The California quail is a small, plump bird with a short black beak. The male has a gray chest and brown back and wings. It has a black throat with white stripes and a brown cap on its head. The female has a gray or brown head and back and a lighter speckled chest and belly. Both the male and the female have a curved black crown feather on their foreheads. The male's crown feather is larger than the female's. Average weight of California quail is between 150.6 g to 189.5 g. An adult California quail grows to be 25 cm (9.8 in) in length.

History

The Californian Quail is a game bird popular among hunters, which is how it ended up in British Columbia. It was first introduced to BC near Victoria in the 1860. This was followed by other releases across the province. Some populations succeeded, especially on Vancouver Island, the Gulf Island and the Fraser Valley region, but quail are most common in the Okanagan Valley of the southern interior.

Impacts

They can be pests for humans, eating our crops and getting into our gardens. In Okanagan orchards and vineyards, they are causing damage to crops such as grapes and strawberries.
The California Quail

Other VERY Interesting Facts

  • California Quail nests can contain as many as 28 eggs.
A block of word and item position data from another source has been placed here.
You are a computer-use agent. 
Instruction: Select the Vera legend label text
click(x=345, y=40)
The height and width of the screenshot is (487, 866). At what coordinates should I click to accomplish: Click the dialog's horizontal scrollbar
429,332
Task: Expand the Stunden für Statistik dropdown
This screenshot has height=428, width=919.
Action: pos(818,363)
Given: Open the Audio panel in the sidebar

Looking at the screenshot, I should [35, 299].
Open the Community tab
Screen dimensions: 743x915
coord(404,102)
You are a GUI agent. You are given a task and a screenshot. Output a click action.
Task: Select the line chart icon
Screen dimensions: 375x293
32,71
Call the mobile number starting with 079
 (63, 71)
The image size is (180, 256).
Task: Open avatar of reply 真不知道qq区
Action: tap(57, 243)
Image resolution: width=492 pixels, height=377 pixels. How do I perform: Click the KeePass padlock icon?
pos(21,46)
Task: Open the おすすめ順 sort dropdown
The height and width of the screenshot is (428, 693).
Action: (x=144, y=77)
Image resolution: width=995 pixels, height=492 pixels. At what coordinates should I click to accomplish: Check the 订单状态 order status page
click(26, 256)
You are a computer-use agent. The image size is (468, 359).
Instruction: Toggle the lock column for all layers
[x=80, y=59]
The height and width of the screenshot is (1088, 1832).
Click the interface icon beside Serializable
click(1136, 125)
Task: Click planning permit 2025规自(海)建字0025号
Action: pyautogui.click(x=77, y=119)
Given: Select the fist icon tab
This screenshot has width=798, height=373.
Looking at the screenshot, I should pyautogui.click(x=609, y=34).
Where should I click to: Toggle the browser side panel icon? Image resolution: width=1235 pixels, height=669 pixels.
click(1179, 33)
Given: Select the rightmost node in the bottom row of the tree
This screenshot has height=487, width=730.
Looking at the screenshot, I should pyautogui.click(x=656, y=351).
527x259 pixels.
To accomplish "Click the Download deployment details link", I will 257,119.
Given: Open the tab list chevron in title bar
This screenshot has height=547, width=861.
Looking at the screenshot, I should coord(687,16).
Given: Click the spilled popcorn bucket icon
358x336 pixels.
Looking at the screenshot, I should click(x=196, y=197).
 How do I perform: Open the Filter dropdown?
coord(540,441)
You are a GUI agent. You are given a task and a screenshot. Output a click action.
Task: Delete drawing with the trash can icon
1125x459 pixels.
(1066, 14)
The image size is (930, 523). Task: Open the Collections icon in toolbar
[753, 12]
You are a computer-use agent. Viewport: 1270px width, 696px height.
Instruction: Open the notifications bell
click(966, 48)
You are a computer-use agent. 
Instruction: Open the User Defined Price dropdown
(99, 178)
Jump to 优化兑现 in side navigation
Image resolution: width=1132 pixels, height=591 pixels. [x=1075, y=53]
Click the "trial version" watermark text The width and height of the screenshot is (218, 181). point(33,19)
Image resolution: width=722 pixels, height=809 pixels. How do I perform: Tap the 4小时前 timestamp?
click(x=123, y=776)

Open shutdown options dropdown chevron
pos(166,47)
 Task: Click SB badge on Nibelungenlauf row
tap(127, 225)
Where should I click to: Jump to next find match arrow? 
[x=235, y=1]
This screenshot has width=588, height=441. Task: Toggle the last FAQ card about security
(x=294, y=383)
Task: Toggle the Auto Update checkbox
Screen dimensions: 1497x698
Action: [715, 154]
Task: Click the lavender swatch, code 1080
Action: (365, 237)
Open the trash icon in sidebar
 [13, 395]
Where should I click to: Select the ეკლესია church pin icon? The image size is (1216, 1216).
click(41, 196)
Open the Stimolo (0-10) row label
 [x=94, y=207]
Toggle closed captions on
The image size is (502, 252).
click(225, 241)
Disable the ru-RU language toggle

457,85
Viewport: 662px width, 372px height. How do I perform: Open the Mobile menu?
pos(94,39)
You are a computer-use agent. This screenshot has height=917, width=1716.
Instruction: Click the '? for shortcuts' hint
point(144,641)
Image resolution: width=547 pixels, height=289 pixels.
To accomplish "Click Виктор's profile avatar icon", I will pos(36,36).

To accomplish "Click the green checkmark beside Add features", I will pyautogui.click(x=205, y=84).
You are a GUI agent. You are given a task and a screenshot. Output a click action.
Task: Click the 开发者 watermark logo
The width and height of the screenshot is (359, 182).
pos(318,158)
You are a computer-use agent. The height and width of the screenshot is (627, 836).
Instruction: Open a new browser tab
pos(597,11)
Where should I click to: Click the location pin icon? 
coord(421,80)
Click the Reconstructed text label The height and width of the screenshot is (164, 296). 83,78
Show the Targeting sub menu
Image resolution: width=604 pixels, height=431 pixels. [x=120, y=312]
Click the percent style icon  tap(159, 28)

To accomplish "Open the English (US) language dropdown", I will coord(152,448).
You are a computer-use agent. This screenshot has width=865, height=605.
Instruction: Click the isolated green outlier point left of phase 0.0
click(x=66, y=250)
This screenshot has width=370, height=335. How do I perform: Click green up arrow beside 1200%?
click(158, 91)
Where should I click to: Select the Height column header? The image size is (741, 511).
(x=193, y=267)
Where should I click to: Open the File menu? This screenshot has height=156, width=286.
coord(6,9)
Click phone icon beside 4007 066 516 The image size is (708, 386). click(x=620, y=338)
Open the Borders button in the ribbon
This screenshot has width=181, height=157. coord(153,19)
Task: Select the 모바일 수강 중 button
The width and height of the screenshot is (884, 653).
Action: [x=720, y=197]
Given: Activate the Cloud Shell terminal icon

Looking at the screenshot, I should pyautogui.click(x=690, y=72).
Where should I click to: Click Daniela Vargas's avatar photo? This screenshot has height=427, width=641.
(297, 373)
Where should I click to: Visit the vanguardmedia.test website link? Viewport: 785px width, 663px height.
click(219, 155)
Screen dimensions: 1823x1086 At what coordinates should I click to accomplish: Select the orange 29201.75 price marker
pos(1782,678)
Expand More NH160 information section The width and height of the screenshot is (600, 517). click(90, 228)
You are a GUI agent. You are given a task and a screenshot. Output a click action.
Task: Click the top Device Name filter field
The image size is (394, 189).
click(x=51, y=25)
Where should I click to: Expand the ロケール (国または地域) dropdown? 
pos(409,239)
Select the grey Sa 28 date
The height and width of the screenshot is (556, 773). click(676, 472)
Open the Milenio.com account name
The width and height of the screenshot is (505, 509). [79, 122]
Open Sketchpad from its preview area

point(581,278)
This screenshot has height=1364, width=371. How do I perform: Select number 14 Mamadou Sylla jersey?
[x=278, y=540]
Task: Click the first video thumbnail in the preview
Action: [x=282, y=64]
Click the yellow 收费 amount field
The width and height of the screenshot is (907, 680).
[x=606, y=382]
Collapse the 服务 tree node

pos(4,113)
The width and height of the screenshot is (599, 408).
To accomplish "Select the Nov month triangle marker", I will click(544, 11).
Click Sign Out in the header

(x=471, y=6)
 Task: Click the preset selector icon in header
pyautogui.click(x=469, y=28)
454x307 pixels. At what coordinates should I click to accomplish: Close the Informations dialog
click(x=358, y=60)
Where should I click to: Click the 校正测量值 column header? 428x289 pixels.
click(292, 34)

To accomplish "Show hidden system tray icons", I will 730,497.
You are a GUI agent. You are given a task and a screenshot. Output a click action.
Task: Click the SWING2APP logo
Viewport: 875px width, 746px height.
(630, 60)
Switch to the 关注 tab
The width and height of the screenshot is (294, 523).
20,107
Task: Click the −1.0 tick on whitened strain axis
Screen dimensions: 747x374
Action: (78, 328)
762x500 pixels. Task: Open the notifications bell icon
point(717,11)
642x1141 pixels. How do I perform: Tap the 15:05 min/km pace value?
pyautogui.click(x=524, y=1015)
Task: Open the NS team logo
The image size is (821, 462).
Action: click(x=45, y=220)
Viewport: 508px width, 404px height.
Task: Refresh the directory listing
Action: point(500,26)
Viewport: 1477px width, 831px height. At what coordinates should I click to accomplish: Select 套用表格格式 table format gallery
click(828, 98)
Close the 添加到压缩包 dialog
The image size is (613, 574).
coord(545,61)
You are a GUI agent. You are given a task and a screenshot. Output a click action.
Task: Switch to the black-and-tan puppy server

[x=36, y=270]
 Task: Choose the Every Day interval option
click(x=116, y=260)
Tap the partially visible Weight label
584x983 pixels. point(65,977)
These large clutches may be the result of females laying eggs in nests other than their own, a behaviour known as "egg-dumping."
  • The oldest known California Quail was 6 years 11 months old.
  • California Quails can often get by without water, getting their moister from insects and succulent vegetation.
  • The California Quail’s head plume, or topknot, looks like a single feather, but it is actually a cluster of six overlapping feathers.
  • The California Quail digests vegetation with the help of protozoans in its intestine. Chicks acquire the protozoans by pecking at the feces of adults.